Gallery: INHABITAT INTERVIEW: Ed Mazria from Architecture 2030

 

In 2006, Ed Mazria and his New Mexico-based non-profit organization, Architecture 2030, released the 2030 Challenge to get the building industry to turn completely carbon neutral by the year 2030. As buildings are the largest single source of greenhouse gas emissions worldwide, Mazria believes that 48% of total US energy consumption could be reduced if the building sector would take the proper measures to reduce their carbon footprint to zero. Read ahead for our exclusive interview with Ed Mazria as he discusses the challenges that lay ahead.

Geoff Manaugh: First, how did you choose the specific targets of the 2030 Challenge?

Ed Mazria

: Well, let’s see. The way we developed the 2030 Challenge was by working backward from the greenhouse gas emissions reductions that scientists were telling us we needed to reach by 2050. Working backwards from those reductions, and looking at, specifically, the building sector – which is responsible for about half of all emissions – you can see what we need to do today.
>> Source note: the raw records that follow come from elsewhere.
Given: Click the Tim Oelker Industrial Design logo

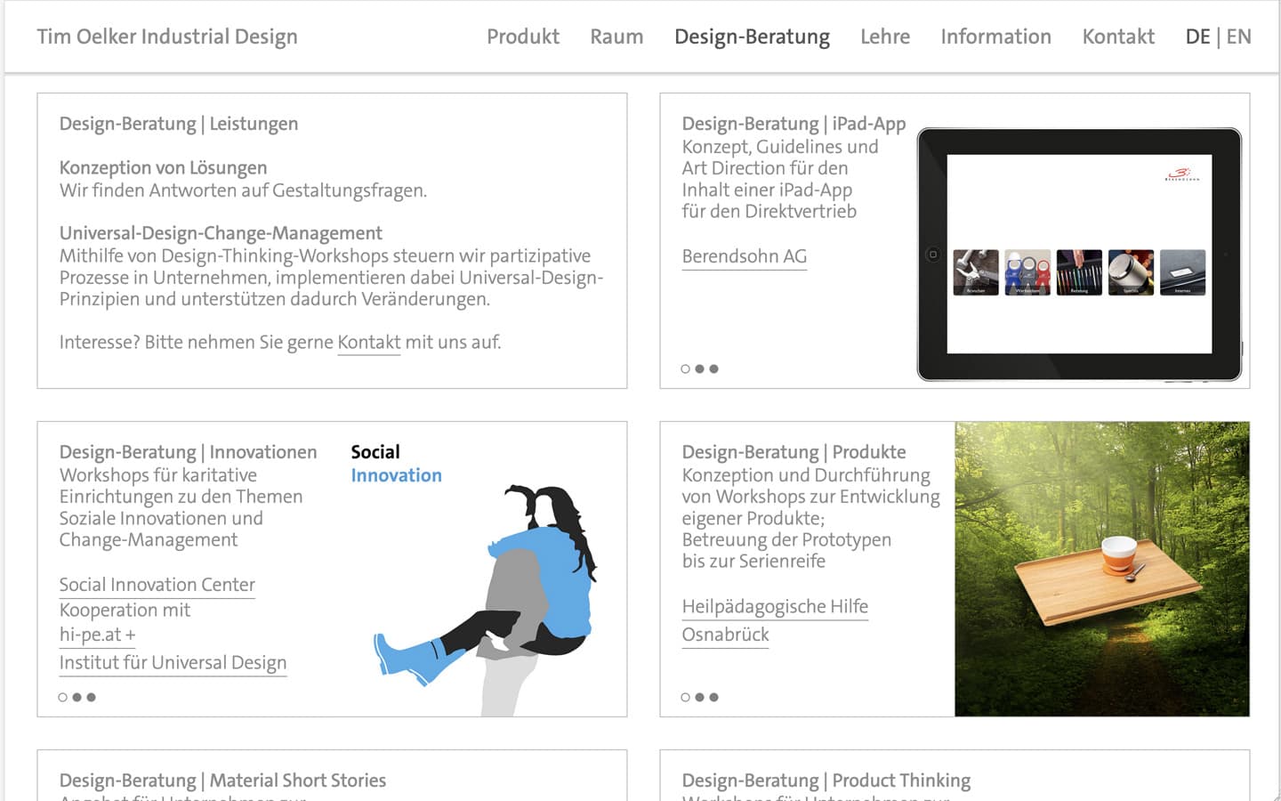Looking at the screenshot, I should 166,36.
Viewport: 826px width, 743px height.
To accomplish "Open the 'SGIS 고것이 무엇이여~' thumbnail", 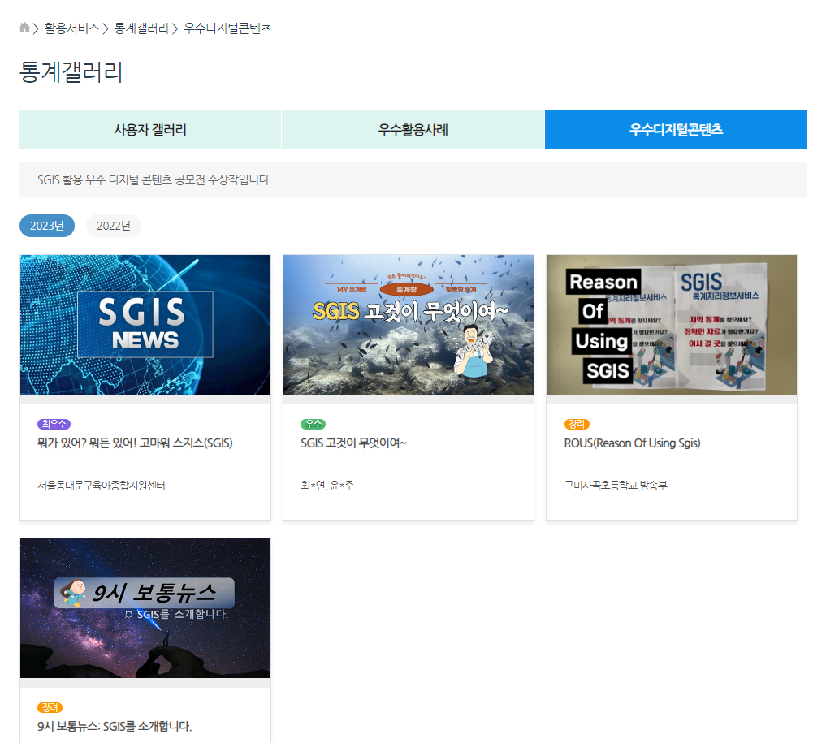I will point(408,324).
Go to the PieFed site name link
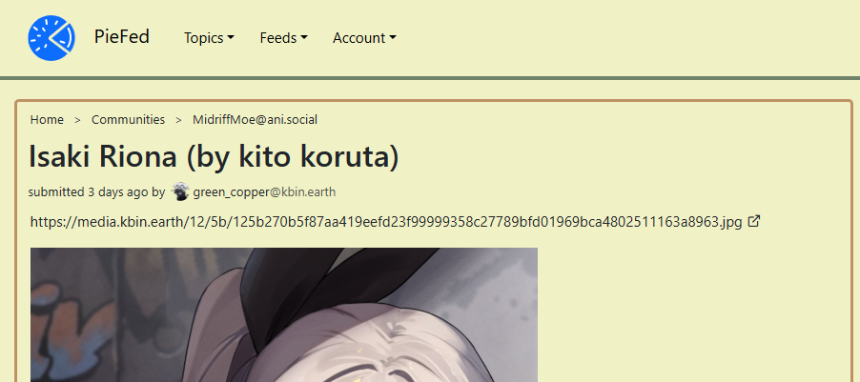This screenshot has height=382, width=860. coord(122,37)
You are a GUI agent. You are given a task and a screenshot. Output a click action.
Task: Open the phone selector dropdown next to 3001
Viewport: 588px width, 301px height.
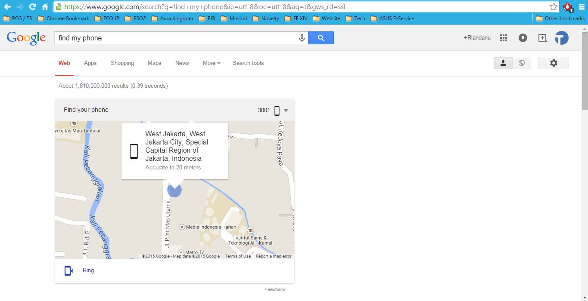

You can see the targets that we need to reach so we can avoid hitting what the scientists have called catastrophic climate change.

If you do that, you see that we need an immediate, 50% reduction in fossil fuel, greenhouse gas-emitting energy in all new building construction. And since we renovate about as much as we build new, we need a 50% reduction in renovation, as well. If you then increase that reduction by 10% every five years – so that by 2030 all new buildings use no greenhouse gas-emitting fossil fuel energy to operate – then you reach a state that’s called carbon neutral. And you get there by 2030. That way we meet the targets that climate scientists have set out for us.

That’s how we came up with the 2030 Challenge – meaning a 50% reduction today, and going to carbon neutral by 2030.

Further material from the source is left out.